There are several risk factors that can be associated with the risk of rebleeding. However, no significant statistical data was reported by any of the studies. It was theorized that the prolongation of drainage, amount of CSF drained, and the time between drainage and securing the aneurysm were the most associated risk factors [7,14]. The mechanism for the rebleed is theorized to be the difference in pressure across the aneurysmal wall leading to the re-rupture.

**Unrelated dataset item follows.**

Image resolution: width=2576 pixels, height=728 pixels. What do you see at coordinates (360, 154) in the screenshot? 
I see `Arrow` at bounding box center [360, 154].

More studies should be done to evaluate the rate of CSF drainage and the maximum safe time delay before securing the aneurysm.

Conclusion

The risk of aneurysmal re-rupture with CSF drainage can reach up to 53.47% compared to 14.57% without drainage. The mortality rate can reach up to 22% based on the limited data reported. More studies should be done to assess the safety profile of EVD vs. Lumbar drainage. It was also shown that dual antiplatelet therapy has no significant risk of causing EVD associated hemorrhage. According to what was observed in the literature, CSF drainage in cases of aSAH before securing the aneurysm could be safe with decreased risk of re-bleed if CSF drainage was done minimally in order not to cause any tension on the aneurysmal that could induce its rupture; however, more data is needed to prove that, and to indicate the adequate amount of CSF drainage per hour.

Abbreviations: aSAH: Aneurysmal Subarachnoid Hemorrhage; CSF: Cerebrospinal Fluid; EVD: External Ventricular Drain; ELD: External Lumbar Drain; FLT: Fenestration of Lamina Terminalis; HCP: Hydrocephalus; ICP: Intracranial Pressure; NA: Not Available; PDP: Preoperative Drain Placement; VPS: Ventriculoperitoneal Shunt; WFNS: World Federation of Neurological Surgeons.